Evan Williams Bourbon Experience
Evan Williams Bourbon Experience- 528 West Main Street - Heaven Hill distilleries for restoration and adaptive reuse of this historic commercial building as the Evan Williams Bourbon Experience. The Evan Williams Bourbon Experience is a multi-million dollar artisanal distillery, immersive tourism experience and retail location that celebrates the legacy of Evan Williams, Kentucky’s first distiller and namesake of Heaven Hill’s flagship Bourbon brand. Evan Williams, who also served as an early Trustee of the City of Louisville, served as wharfmaster, and built the first county clerk’s office and city jail, set up his early distillery in 1783 near what is now 6th and Main Streets in downtown Louisville—almost directly across Main Street from where the new attraction will be located. One of the tasting rooms will be modeled after the interior of the Philip Hollenbach Co. Whiskey Distributor that occupied the building prior to Heaven Hill’s acquisition over 70 years ago.
The Belle Of Louisville
This fall The Belle of Louisville is celebrating her 100th birthday and she just had her engine restored! We recognize the signature value of this important community treasure, and acknowledge the Waterfront Development Corporation for its continued restoration and maintenance. The Belle is the oldest operating Mississippi River-style steamboat in the world. Though we know her today as the Belle of Louisville, she was originally named the Idlewild when she was built in 1914 at Pittsburgh, Pennsylvania. She was designed to be a ferry and day packet vessel (for freight work), and was also outfitted for her later career as an excursion boat. Completely paddlewheel-driven with a steel hull that draws only 5' of water, she was able to travel on virtually every navigable inland waterway, earning her the distinction of being the most widely traveled river steamboat in the nation. The Belle was named a National Historic Landmark on June 30, 1989.
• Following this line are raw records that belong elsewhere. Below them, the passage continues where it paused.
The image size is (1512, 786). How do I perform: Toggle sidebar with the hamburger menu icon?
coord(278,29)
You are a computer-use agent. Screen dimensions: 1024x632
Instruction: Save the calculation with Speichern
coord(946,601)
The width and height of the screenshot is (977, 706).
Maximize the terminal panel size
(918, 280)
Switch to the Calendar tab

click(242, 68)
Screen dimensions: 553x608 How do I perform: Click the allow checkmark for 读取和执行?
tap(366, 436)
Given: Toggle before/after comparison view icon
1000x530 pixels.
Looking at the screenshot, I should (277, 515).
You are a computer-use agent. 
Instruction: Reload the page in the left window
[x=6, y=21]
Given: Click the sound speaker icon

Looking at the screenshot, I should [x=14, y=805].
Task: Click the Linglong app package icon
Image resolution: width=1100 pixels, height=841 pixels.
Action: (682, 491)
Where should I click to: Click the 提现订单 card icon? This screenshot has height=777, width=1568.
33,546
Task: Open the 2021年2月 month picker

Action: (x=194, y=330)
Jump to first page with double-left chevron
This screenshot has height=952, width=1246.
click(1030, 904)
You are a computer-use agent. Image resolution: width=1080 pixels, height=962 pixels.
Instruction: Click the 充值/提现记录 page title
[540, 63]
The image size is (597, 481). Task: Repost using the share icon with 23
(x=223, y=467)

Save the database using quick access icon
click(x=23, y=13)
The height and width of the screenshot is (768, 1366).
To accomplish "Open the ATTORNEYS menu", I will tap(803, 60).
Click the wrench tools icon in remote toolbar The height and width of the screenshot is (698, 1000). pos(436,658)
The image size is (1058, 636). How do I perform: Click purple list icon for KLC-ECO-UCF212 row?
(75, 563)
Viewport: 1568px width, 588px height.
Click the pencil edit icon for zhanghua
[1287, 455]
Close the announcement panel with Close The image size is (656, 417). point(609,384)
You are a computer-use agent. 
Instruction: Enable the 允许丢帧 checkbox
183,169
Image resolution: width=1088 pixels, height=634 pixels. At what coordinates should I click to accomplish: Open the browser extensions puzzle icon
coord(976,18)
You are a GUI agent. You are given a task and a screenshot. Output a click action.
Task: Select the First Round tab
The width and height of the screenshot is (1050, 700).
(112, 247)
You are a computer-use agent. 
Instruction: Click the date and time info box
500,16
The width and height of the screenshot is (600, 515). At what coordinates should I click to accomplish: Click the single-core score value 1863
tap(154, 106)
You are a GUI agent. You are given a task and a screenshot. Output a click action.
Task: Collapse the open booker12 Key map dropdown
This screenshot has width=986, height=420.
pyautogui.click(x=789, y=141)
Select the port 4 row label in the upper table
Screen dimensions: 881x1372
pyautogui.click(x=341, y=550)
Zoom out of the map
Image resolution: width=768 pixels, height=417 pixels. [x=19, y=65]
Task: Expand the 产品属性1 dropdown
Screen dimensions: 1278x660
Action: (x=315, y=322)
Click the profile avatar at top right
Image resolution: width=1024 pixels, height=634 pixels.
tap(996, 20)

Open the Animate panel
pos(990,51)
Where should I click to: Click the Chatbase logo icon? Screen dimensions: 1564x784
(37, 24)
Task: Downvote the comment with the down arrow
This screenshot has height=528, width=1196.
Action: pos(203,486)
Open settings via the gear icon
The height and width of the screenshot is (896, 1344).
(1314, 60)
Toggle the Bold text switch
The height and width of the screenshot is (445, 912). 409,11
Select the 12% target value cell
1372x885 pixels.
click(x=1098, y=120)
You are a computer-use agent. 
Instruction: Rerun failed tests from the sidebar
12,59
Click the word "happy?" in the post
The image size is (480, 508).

Two engines (both built in the late 1800's) turn the paddlewheel, one on each side of the engine room. The engines work in tandem to turn the paddlewheel in an even rhythm. Engineers change gears by hand in the Belle's engine room just as they did when the boat was built. Piping close to the ceiling carries steam between the boilers and the engines and other equipment. Steam under pressure provides the energy to turn the paddlewheels, light the lights, and run the motors. The Belle's three boilers hold 6200 gallons of water.
Silvercrest- 1809 Old Vincennes Road – This Mid-century Modern structure opened in 1940 as the Southern Indiana Tuberculosis Hospital, and has undergone restoration and conversion as the Silvercrest Living Center, part of a planned retirement community in New Albany, IN. Perched on a hill overlooking New Albany, the facility was constructed in 1940 by the Public Works Administration to serve tuberculosis patients in southern Indiana. The main building boasted an Art Moderne design and provided individual rooms for the patients, unlike the wards found at most facilities. Threatened with demolition just a few years ago, Silvercrest hospital will reopen with a new use as a high-end senior living community. The property was purchased in late 2007 by local real estate developer Matt Chalfant, who is now wrapping up the $20 million project that allows ‘aging in place.’